Essentially, what UOB and RHB’s economic experts are saying is that Malaysia has not yet tamed the inflation beast. Nevertheless, there remains growth momentum in the economy, which has proven to be resilient thus far.
It also has a stable banking sector in contrast to the fragility of the US banking system, which saw the latest bank failure in First Republic Bank which was seized by regulators and its assets sold to JP Morgan Chase & Co on Monday.
In other words, there is still some wiggle room for BNM to bring the OPR back to the pre-pandemic level of 3% or slightly beyond.
However, the window for a possible increase in the OPR is closing as the “external front has become quite wobbly”, said Bank Muamalat chief economist Afzanizam Rashid in a recent note.
But why should BNM raise the OPR rate considering there are clear signs that the dreaded “R” word – recession – is beginning to rear its ugly head?
For one, US economic growth slowed in the first quarter by more than expected to 1.1% on an annualised rate from a 2.6% expansion in the previous quarter. Though US inflation has fallen in recent months, it is still at a historically high level.
A number of its regional banks are showing signs of stress, heightening fears of a return of the banking crisis that ensued in March.

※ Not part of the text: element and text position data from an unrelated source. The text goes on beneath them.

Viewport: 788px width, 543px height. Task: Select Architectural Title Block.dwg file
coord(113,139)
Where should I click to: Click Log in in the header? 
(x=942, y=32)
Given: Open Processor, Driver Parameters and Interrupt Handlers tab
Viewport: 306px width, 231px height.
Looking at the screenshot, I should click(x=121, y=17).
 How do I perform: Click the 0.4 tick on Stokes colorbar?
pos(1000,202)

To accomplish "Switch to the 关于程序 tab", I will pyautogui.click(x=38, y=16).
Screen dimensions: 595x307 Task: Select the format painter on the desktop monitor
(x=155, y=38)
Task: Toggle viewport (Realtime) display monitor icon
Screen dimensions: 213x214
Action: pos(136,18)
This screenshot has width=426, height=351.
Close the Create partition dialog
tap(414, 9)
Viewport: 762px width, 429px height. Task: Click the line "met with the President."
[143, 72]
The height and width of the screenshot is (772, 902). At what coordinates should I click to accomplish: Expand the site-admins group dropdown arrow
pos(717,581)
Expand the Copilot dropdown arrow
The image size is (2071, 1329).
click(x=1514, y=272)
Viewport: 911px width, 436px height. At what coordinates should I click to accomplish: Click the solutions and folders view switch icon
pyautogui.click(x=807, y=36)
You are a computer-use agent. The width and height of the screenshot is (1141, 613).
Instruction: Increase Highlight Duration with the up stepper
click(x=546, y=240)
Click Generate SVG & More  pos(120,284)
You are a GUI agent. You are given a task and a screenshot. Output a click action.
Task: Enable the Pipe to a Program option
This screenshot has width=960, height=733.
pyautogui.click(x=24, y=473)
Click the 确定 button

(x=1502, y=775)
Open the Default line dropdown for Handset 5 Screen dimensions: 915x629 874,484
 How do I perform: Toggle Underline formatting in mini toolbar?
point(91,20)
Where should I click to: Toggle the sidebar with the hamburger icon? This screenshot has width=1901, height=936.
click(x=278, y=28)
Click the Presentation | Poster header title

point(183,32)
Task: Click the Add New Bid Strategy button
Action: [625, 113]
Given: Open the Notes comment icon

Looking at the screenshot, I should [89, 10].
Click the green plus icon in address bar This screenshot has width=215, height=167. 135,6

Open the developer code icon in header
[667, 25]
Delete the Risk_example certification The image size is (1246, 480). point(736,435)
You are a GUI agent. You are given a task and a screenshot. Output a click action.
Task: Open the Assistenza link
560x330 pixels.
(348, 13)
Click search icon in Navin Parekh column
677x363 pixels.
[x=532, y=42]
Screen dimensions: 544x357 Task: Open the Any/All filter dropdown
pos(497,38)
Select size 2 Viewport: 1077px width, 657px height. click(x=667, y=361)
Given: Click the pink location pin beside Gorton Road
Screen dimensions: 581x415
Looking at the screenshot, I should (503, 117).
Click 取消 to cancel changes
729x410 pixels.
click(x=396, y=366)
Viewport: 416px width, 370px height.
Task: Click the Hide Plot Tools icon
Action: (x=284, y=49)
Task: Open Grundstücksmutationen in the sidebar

Markets have also been spooked by comments from Treasury Secretary Janet Yellen that the US may hit the debt ceiling sooner than expected. A recession in the US means bad news for Malaysia.
Pressure on BNM
The Fed’s two-day policy meeting, which kicked off yesterday, is expected to conclude later today with the central bank announcing another 25 basis-point rate hike. As per the CME Group’s FedWatch tool, traders are pricing in 97% chance of a rate hike.
This will inevitably pile the pressure on BNM, and the ringgit, if it decides to continue to keep the OPR steady at today’s meeting. The US central bank has increased the federal funds rate from nearly zero in March 2022 to a range of 4.75% to 5% as of March.
Contrast this with BNM which only hiked the OPR a total of 1% from 1.75% to 2.75% last year.
There is a school of thought that BNM’s moderate pace of monetary tightening last year coupled with a surprise pause in January will handicap the central bank in the likely event the Malaysian economy encounters a slowdown or, even worse, a severe recession.
The US and other countries which embarked on aggressive tightening to bring down surging inflation now have healthy buffer to cut rates to stimulate the economy when a recession hits. That does not appear to be the case with BNM as its moderate monetary tightening may have put it in an uncomfortable position.
If the expected economic slowdown is mild, it may well dodge the bullet. But if a severe recession hits, BNM may find itself with insufficient ammunition to fight the economic battle.
That is why BNM, led by governor Nor Shamsiah Mohd Yunus, may have to consider resuming its OPR hikes. - FMT
The views expressed are those of the writer and do not necessarily reflect those of MMKtT.